> [What the exercise asks] Can you reproduce the listing below, replacing "GUI agent" with "screen agent" everywhere and changing nothing else?

> [Supplied data]
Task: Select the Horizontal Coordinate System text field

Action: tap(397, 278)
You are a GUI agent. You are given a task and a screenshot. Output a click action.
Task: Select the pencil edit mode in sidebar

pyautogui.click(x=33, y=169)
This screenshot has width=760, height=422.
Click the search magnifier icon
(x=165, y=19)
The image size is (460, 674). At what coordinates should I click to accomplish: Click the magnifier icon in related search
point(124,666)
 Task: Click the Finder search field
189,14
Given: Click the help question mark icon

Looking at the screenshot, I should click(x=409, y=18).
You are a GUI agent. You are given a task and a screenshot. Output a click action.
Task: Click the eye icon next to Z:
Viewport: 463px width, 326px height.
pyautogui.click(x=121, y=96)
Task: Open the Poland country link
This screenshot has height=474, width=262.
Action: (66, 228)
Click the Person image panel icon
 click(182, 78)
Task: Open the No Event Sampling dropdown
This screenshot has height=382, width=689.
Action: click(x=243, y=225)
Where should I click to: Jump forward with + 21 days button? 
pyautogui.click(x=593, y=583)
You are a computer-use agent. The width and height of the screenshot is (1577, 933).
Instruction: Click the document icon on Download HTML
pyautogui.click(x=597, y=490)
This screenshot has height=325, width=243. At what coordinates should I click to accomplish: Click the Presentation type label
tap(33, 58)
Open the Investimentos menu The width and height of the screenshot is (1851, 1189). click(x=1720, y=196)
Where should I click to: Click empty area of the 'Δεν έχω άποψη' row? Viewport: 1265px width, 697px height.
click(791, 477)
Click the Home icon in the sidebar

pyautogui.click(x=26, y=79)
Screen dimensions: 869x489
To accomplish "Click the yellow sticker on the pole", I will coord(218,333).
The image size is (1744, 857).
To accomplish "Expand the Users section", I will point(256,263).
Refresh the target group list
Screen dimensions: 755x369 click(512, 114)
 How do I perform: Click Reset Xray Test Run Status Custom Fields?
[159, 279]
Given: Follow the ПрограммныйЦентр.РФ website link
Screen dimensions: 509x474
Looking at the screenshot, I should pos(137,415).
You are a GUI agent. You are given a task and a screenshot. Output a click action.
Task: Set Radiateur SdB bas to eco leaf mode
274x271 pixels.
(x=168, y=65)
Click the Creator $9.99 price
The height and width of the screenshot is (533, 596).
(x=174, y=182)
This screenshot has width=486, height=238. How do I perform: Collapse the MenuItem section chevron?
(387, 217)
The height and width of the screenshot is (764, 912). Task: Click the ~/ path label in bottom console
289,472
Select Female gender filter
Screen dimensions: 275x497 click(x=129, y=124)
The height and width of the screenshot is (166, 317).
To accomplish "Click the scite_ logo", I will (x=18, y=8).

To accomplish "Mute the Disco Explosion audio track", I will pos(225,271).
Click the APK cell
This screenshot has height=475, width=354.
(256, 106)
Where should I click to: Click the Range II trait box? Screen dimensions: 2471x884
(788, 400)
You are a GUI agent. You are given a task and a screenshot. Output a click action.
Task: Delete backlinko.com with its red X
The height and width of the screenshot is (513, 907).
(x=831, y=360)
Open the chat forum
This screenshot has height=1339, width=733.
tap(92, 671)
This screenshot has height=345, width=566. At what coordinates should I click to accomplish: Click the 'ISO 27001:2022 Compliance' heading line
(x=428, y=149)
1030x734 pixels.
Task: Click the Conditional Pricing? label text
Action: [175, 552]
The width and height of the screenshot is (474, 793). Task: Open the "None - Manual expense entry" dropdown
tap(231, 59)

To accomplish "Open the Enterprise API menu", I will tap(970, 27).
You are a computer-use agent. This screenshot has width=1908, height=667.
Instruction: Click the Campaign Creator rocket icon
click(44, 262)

> [Reply]
Task: Select the Horizontal Coordinate System text field

Action: tap(397, 278)
You are a screen agent. You are given a task and a screenshot. Output a click action.
Task: Select the pencil edit mode in sidebar

pyautogui.click(x=33, y=169)
This screenshot has width=760, height=422.
Click the search magnifier icon
(x=165, y=19)
The image size is (460, 674). At what coordinates should I click to accomplish: Click the magnifier icon in related search
point(124,666)
 Task: Click the Finder search field
189,14
Given: Click the help question mark icon

Looking at the screenshot, I should click(x=409, y=18).
You are a screen agent. You are given a task and a screenshot. Output a click action.
Task: Click the eye icon next to Z:
Viewport: 463px width, 326px height.
pyautogui.click(x=121, y=96)
Task: Open the Poland country link
This screenshot has height=474, width=262.
Action: (66, 228)
Click the Person image panel icon
 click(182, 78)
Task: Open the No Event Sampling dropdown
This screenshot has height=382, width=689.
Action: click(x=243, y=225)
Where should I click to: Jump forward with + 21 days button? 
pyautogui.click(x=593, y=583)
You are a computer-use agent. The width and height of the screenshot is (1577, 933).
Instruction: Click the document icon on Download HTML
pyautogui.click(x=597, y=490)
This screenshot has height=325, width=243. At what coordinates should I click to accomplish: Click the Presentation type label
tap(33, 58)
Open the Investimentos menu The width and height of the screenshot is (1851, 1189). click(x=1720, y=196)
Where should I click to: Click empty area of the 'Δεν έχω άποψη' row? Viewport: 1265px width, 697px height.
click(791, 477)
Click the Home icon in the sidebar

pyautogui.click(x=26, y=79)
Screen dimensions: 869x489
To accomplish "Click the yellow sticker on the pole", I will coord(218,333).
The image size is (1744, 857).
To accomplish "Expand the Users section", I will point(256,263).
Refresh the target group list
Screen dimensions: 755x369 click(512, 114)
 How do I perform: Click Reset Xray Test Run Status Custom Fields?
[159, 279]
Given: Follow the ПрограммныйЦентр.РФ website link
Screen dimensions: 509x474
Looking at the screenshot, I should pos(137,415).
You are a screen agent. You are given a task and a screenshot. Output a click action.
Task: Set Radiateur SdB bas to eco leaf mode
274x271 pixels.
(x=168, y=65)
Click the Creator $9.99 price
The height and width of the screenshot is (533, 596).
(x=174, y=182)
This screenshot has width=486, height=238. How do I perform: Collapse the MenuItem section chevron?
(387, 217)
The height and width of the screenshot is (764, 912). Task: Click the ~/ path label in bottom console
289,472
Select Female gender filter
Screen dimensions: 275x497 click(x=129, y=124)
The height and width of the screenshot is (166, 317).
To accomplish "Click the scite_ logo", I will (x=18, y=8).

To accomplish "Mute the Disco Explosion audio track", I will pos(225,271).
Click the APK cell
This screenshot has height=475, width=354.
(256, 106)
Where should I click to: Click the Range II trait box? Screen dimensions: 2471x884
(788, 400)
You are a screen agent. You are given a task and a screenshot. Output a click action.
Task: Delete backlinko.com with its red X
The height and width of the screenshot is (513, 907).
(x=831, y=360)
Open the chat forum
This screenshot has height=1339, width=733.
tap(92, 671)
This screenshot has height=345, width=566. At what coordinates should I click to accomplish: Click the 'ISO 27001:2022 Compliance' heading line
(x=428, y=149)
1030x734 pixels.
Task: Click the Conditional Pricing? label text
Action: [175, 552]
The width and height of the screenshot is (474, 793). Task: Open the "None - Manual expense entry" dropdown
tap(231, 59)

To accomplish "Open the Enterprise API menu", I will tap(970, 27).
You are a computer-use agent. This screenshot has width=1908, height=667.
Instruction: Click the Campaign Creator rocket icon
click(44, 262)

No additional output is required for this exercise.